De septembre 1935 à février 1936, Céline prend une chambre à l'hôtel du Pavillon Royal, mais il a gardé l'appartement de la rue Lepic à Paris. Il compte le quitter en avril de l'année suivante. « Me voici ici, fixé à Saint-Germain. Je quitte la rue Lepic. Je n'y tiens plus. C'est le cœur aussi sans doute qui flanche. C'est l'âge. (...) Je ne débloque pas du bouquin, je suis en maison pour ainsi dire. Je ne sors plus. St Germain me donne plus de ton. Je suis machine, je tourne mieux. »
A Saint-Germain, il termine donc Mort à crédit tout en mijotant Guignol's Band. La semaine, il écrit à Paris, le weekend à Saint-Germain-en-Laye, et à Saint-Malo pendant les vacances. Après la sortie de son deuxième roman en 1936, Céline revient épisodiquement à Saint-Germain-en-Laye.
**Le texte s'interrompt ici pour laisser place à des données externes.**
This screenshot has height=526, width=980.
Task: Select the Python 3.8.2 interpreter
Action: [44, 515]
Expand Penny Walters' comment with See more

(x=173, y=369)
« En 1939, le docteur Destouches ouvre un cabinet médical au 15 rue de Bellevue, une expérience qui tourne court. Avec la danseuse Lucette Almansor rencontrée en 1936, il s'installe dans une petite maison en location. Lucette qu'il épousera en 1943, distribue des cartes de visite aux pharmaciens et en dépose dans les boîtes aux lettres. Mais Céline ne parvient pas à se constituer une clientèle. Le médecin est pressé car son roman est très mal accueilli par la critique, et les ventes sont mauvaises. Voilà comment l'intéressé décrit son arrivée à Saint-Germain à sa secrétaire Marie Canavaggia, dans une lettre qu'il lui adresse douze jours après la déclaration de guerre à l'Allemagne : « J'essaye de monter une clientèle ici mais les débuts, même en guerre, sont tout à fait difficiles. La maison n'est pas prête. Rien n'est prêt. Enfin c'est un chapitre de plus à cette niaise apocalypse. » Au mois de novembre 1939, Céline poursuit la narration de ses déboires, mais l'expérience saint-germanoise a déjà pris fin. »
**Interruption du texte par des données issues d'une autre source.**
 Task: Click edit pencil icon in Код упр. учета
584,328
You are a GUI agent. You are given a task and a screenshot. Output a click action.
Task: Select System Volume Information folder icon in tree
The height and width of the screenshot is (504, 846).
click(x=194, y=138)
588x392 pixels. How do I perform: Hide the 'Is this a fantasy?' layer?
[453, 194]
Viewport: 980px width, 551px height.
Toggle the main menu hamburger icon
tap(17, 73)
Céline n'a jamais voulu prendre le temps de faire sa place de médecin libéral à Saint-Germain-en-Laye. Voyons ce que rapporte Lucette Destouches de cet épisode tragicomique quelques décennies plus tard : « On se serait cru au théâtre », écrit-elle. « Ça ne faisait pas sérieux ; je me souviens d'un noyer magnifique dans le jardinet. (...) On ne vit jamais un client. Louis aimait Saint-Germain et ses terrasses. (...) Il aurait voulu que j'y donne des leçons au conservatoire local. Pourquoi pas ? Mais d'abord, il aurait fallu prendre pied dans la ville. Louis était très impatient. Il aurait attendu un an, peut-être un cabinet aurait-il donné quelque chose mais après un mois d'attente vaine il a voulu partir. »
Après cet échec, Céline part à Marseille pour s’enrôler dans la marine toujours comme médecin « trimballeur de seringues ». Il ne reverra pas Saint-Germain-en-Laye.